Vivienne Kitchen & Pantry (Portland, OR)

Portland’s only culinary bookstore believes that cookbooks can change the world. Vivienne Kitchen & Pantry is on a mission to promote food sovereignty, viewing cookbooks as a tool for better using the food at your disposal and gaining independece through food. The woman-owned shop also sells consignment kitchenware and new linens, and it boasts a natural wine bar open daily with a seasonal menu of slow food. Not sure about a book? Not to worry. Vivienne hosts cookbook workshops where you can make a few recipes from a highlighted book and taste for yourself.

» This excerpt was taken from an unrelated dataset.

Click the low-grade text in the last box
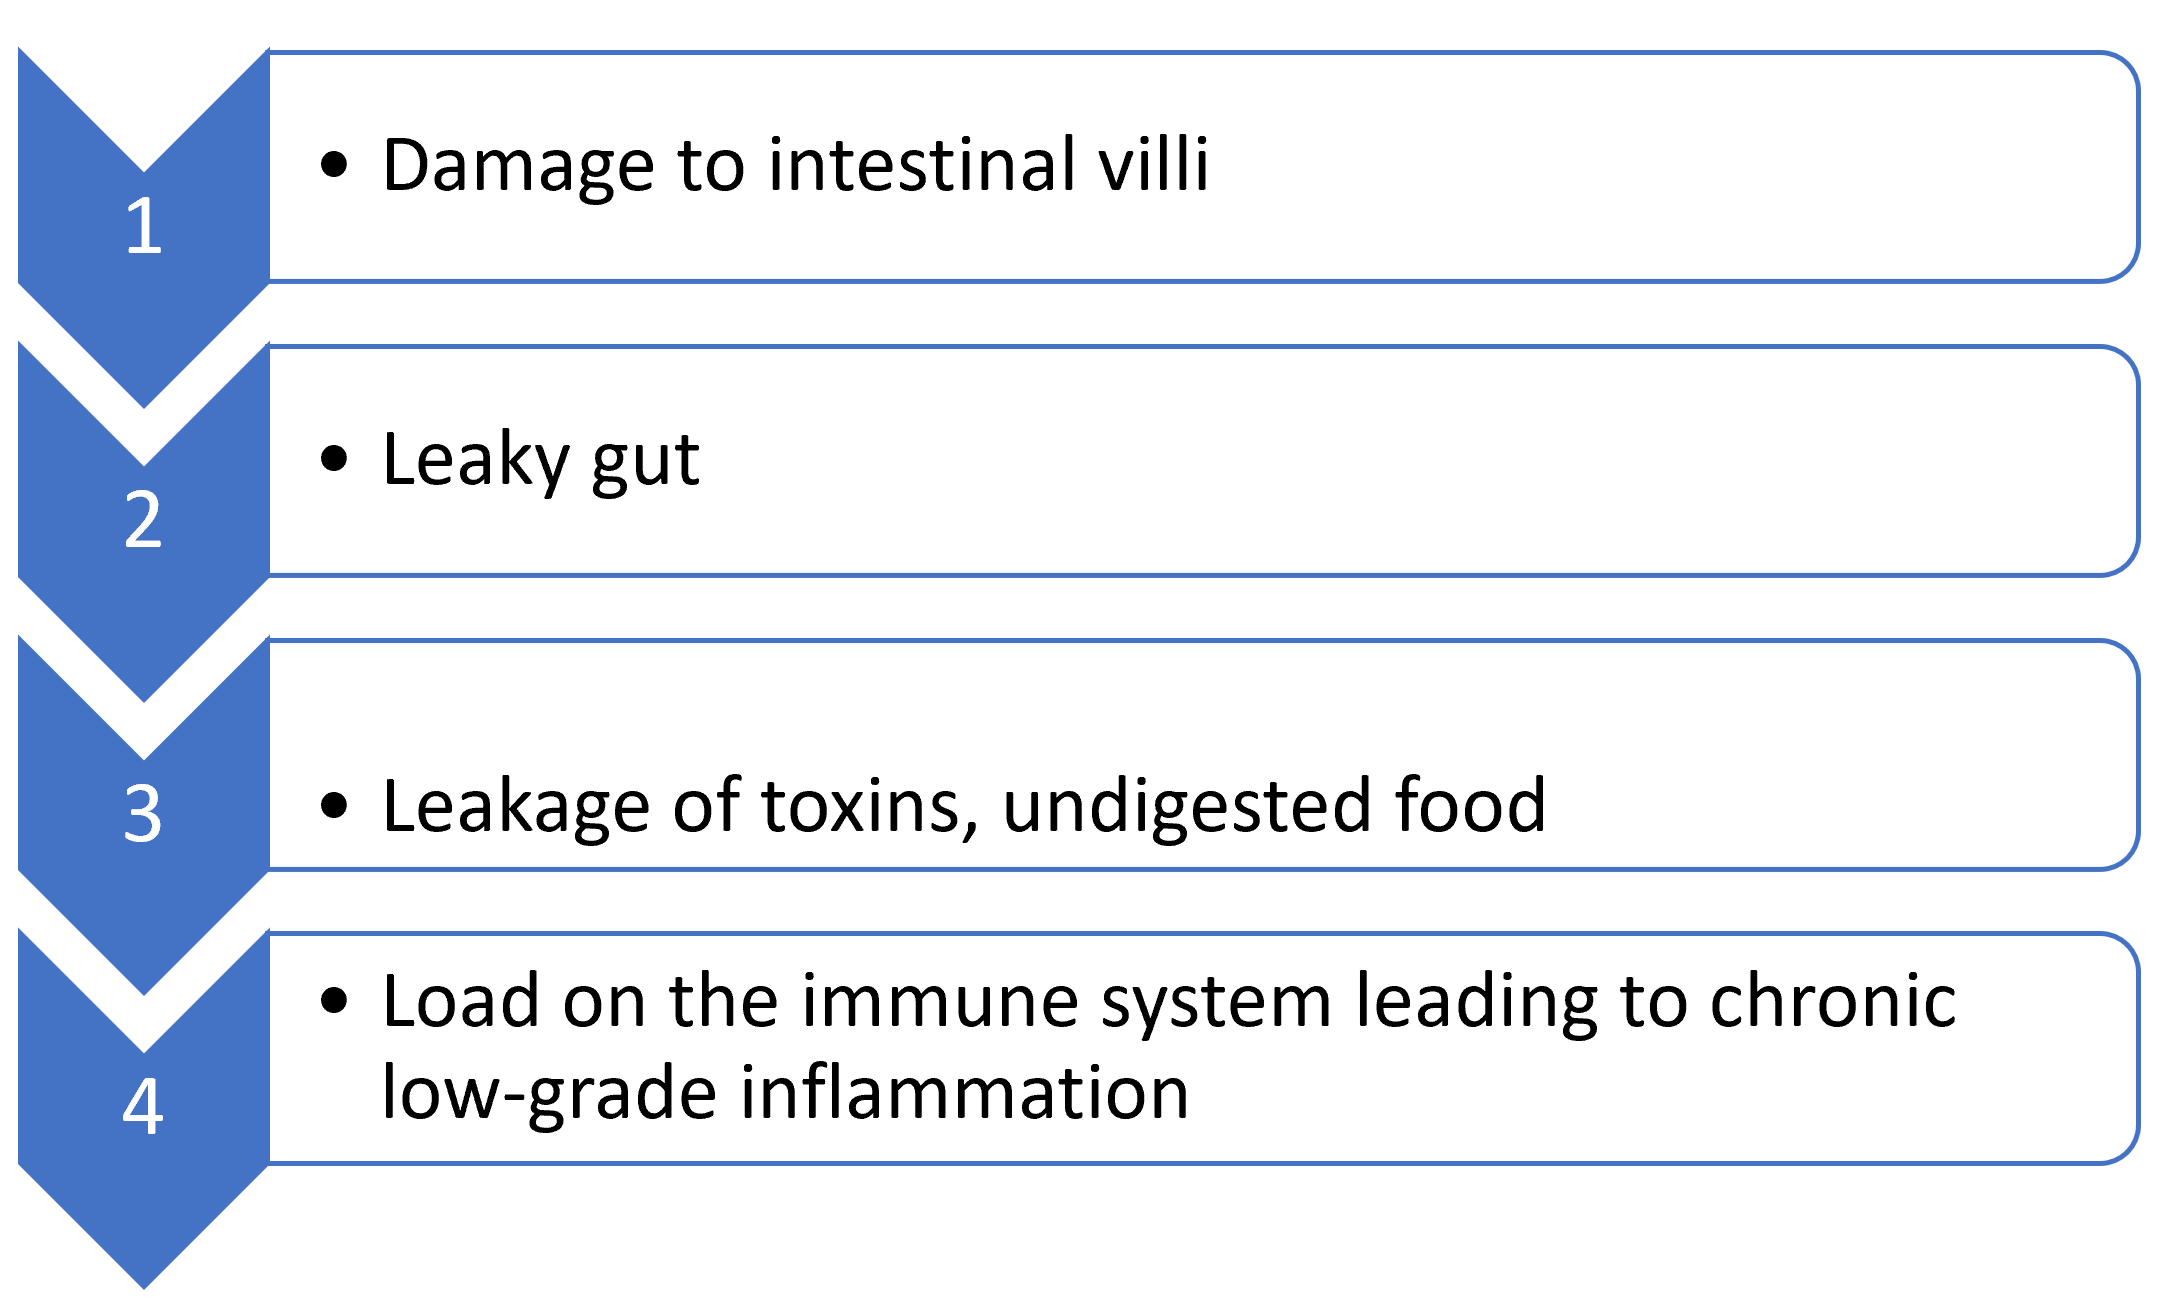Screen dimensions: 2165x1309 click(x=550, y=1092)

Photo by: Courtesy of Book Larder

Courtesy of Book Larder

Book Larder (Seattle, WA)

Since 2011, Seattle’s sole cookbook store has been the perfect fit for a city that loves both local food and independent bookstores. Book Larder's shelves hold primarily new titles from the U.S. and abroad, and the knowledgeable staff helps customers find books to match their skill level and interests. The large kitchen area hosts demonstrations from chefs plus cooking classes, and events tend to feature bites that the staff makes from a featured book. Other events include in-person and virtual author panels (which often include a copy of their book), a weekly fall “soup club” and knife sharpening services.